Outshift | User authenticated and access controlled clusters with the Kafka operator

Our thinking that there was a hunger for an operator that makes easy the provisioning and operating Apache Kafka clusters on Kubernetes which is not based on Kubernetes stateful sets, proved to be correct as shortly after we released the first version our open-source Koperator a community started to build around it. We received lots of valuable feedback that helps to shape the future of Koperator and also feature contributions from the community. In the following guest post, Avi Zimmerman talks about Kafka topic, ACLs and user management that he contributed to Koperator.

This is a guest post by Avi Zimmerman.

Kafka is rapidly becoming an integral part of event-driven architectures and data streaming pipelines. But just like in every other service that hold valuable data - it's necessary to keep what's important safe from prying eyes and unauthorized access. In Kafka, this means setting up a Public Key Infrastructure (PKI) or configuring SASL, which can be a difficult to automate securely. With Koperator, the solution to this problem can be managed for you, using CRDs. The Kafka cluster, topics, users, and their ACLs are all handled by the operator based off the yaml definitions you provide. The operator also uses Cruise Control and Prometheus to monitor your cluster's health and perform graceful healing and scaling operations when needed. The below picture shows the operator creating a Kafka Topic. kafka-topic

Why should I be using SSL and ACLs if I'm only exposing Kafka internally?

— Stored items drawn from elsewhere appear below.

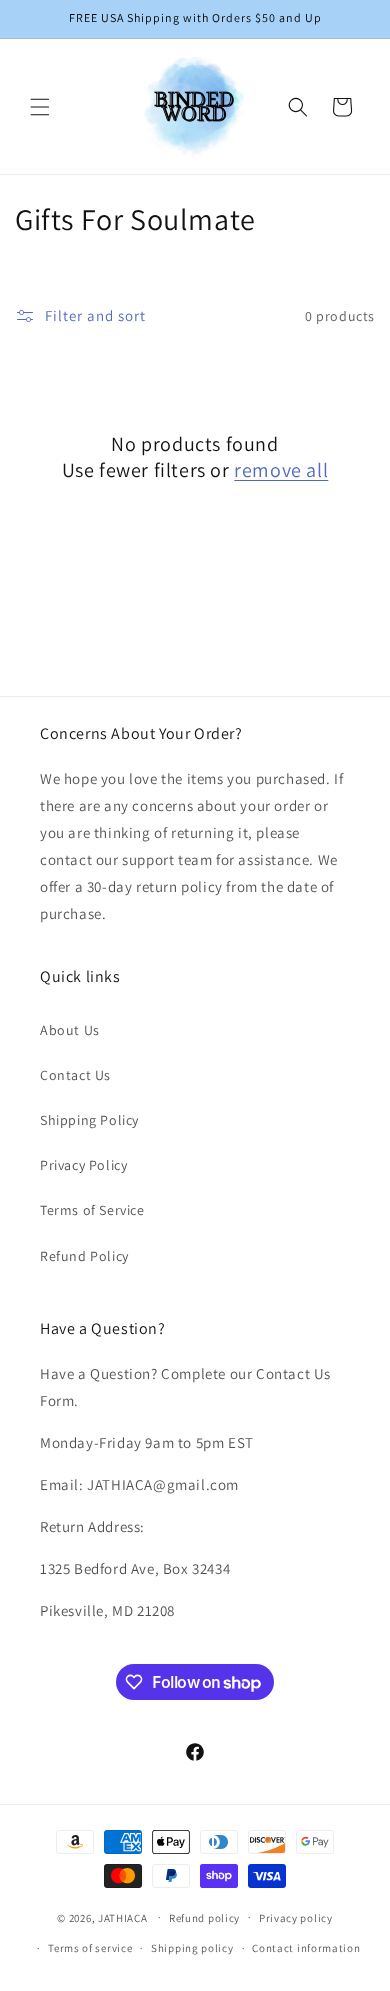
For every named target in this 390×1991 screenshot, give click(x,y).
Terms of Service (92, 1210)
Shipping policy (192, 1948)
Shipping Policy (89, 1120)
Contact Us (75, 1075)
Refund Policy (84, 1256)
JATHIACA (123, 1917)
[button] (40, 107)
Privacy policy (296, 1918)
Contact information (306, 1948)
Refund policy (204, 1918)
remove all (281, 470)
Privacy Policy (83, 1165)
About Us (70, 1030)
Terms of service (90, 1948)
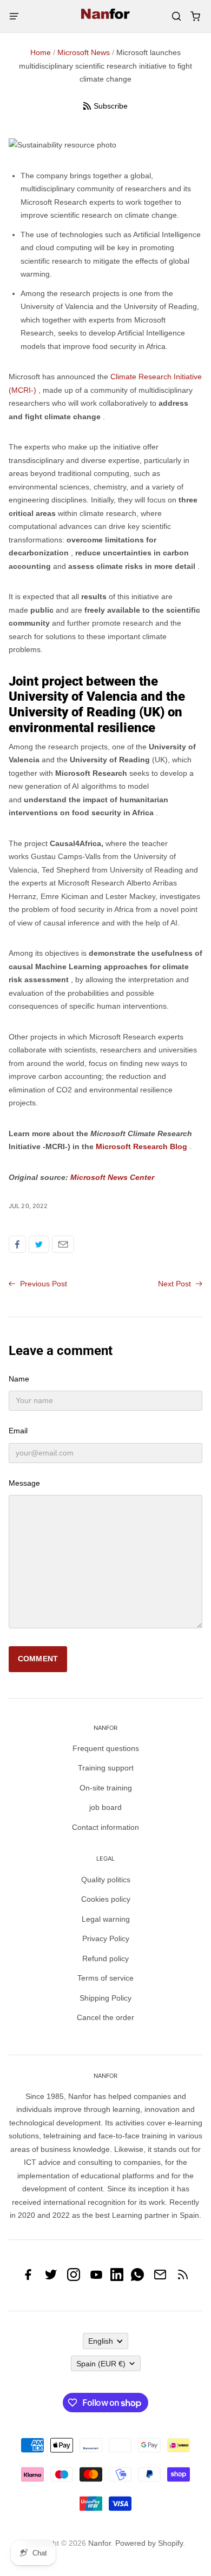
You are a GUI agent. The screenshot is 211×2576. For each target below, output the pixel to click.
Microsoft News (83, 52)
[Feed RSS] (183, 2278)
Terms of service (105, 1978)
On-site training (106, 1787)
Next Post (175, 1283)
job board (105, 1807)
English (100, 2341)
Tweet (39, 1244)
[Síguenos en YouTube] (96, 2278)
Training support (106, 1767)
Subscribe (111, 106)
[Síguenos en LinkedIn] (117, 2278)
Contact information (105, 1827)
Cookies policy (105, 1899)
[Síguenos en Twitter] (51, 2278)
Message (24, 1483)
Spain (101, 2363)
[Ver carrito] (195, 16)
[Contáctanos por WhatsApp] (137, 2278)
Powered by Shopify (149, 2543)
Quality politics (105, 1879)
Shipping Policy (105, 1998)
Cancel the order (105, 2017)
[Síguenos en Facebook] (28, 2278)
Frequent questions (105, 1748)
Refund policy (105, 1958)
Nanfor (99, 2543)
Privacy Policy (105, 1938)
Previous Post (42, 1283)
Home (40, 52)
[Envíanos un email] (160, 2278)
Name (19, 1378)
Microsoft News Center (112, 1177)
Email (63, 1244)
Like (17, 1244)
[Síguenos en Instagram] (73, 2278)
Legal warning (106, 1919)
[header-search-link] (176, 16)
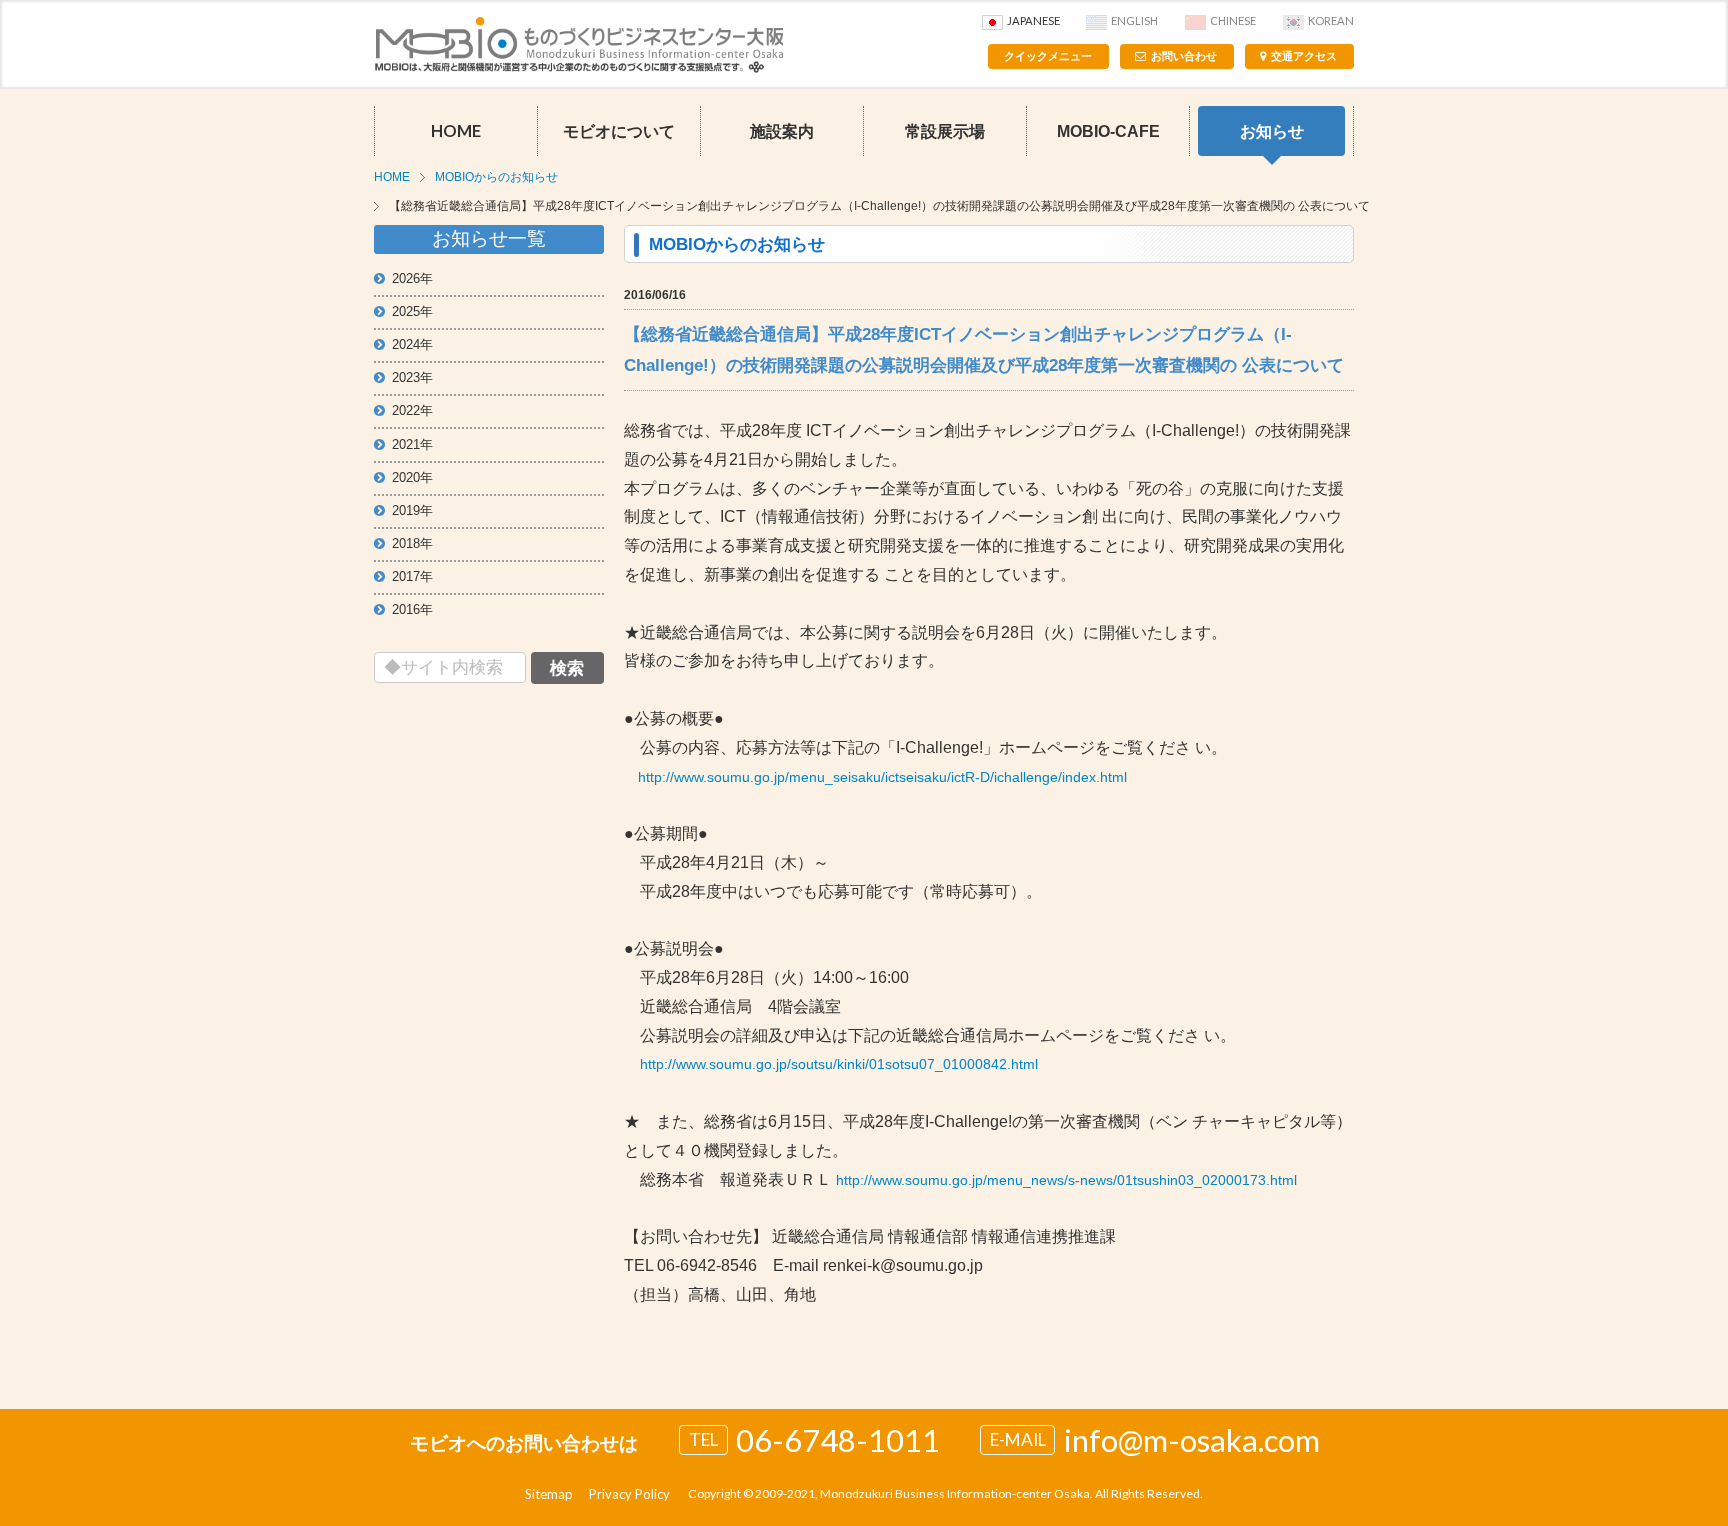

A common throughline in the design of data pipelines (that meet security requirements) is that all data should be encrypted both at rest, and in transit. When you configure Kafka to use SSL, data is encrypted between your clients and the Kafka cluster. Additionally, you can restrict access to topics to people holding specific certificates. This gives you an extra layer of security in the event of, for example, an unauthorized user gaining access to a pod inside your cluster. If such a user has the ability to use certain network sniffing tools, they'll be able to listen to unencrypted traffic inside your cluster. And if Kafka isn't using ACLs, they can start reading and writing from your topics, and, if they know the address of your cluster, changing broker configurations. While there's no such thing as perfect security, it's easy to take a few reasonable steps to avoid catastrophes like this. And with Koperator doing all the heavy-lifting, why shouldn't you? The picture below shows how the operator manages a user created by CRD. kafka-user

Complete Example

This example will guide you through setting up a Kubernetes cluster on your machine, installing Koperator and its dependencies, deploying a KafkaCluster CR, and then an application with KafkaTopic and KafkaUser CRs. For this example we are going to use kind to run a cluster on our development machine. Kind lets you run a full kubernetes cluster inside Docker. And you'll need to have docker installed on your machine, first, if you don't have it already. First, we're going to install kind and create a cluster, then we'll set our KUBECONFIG to point our kubernetes commands at the local running cluster.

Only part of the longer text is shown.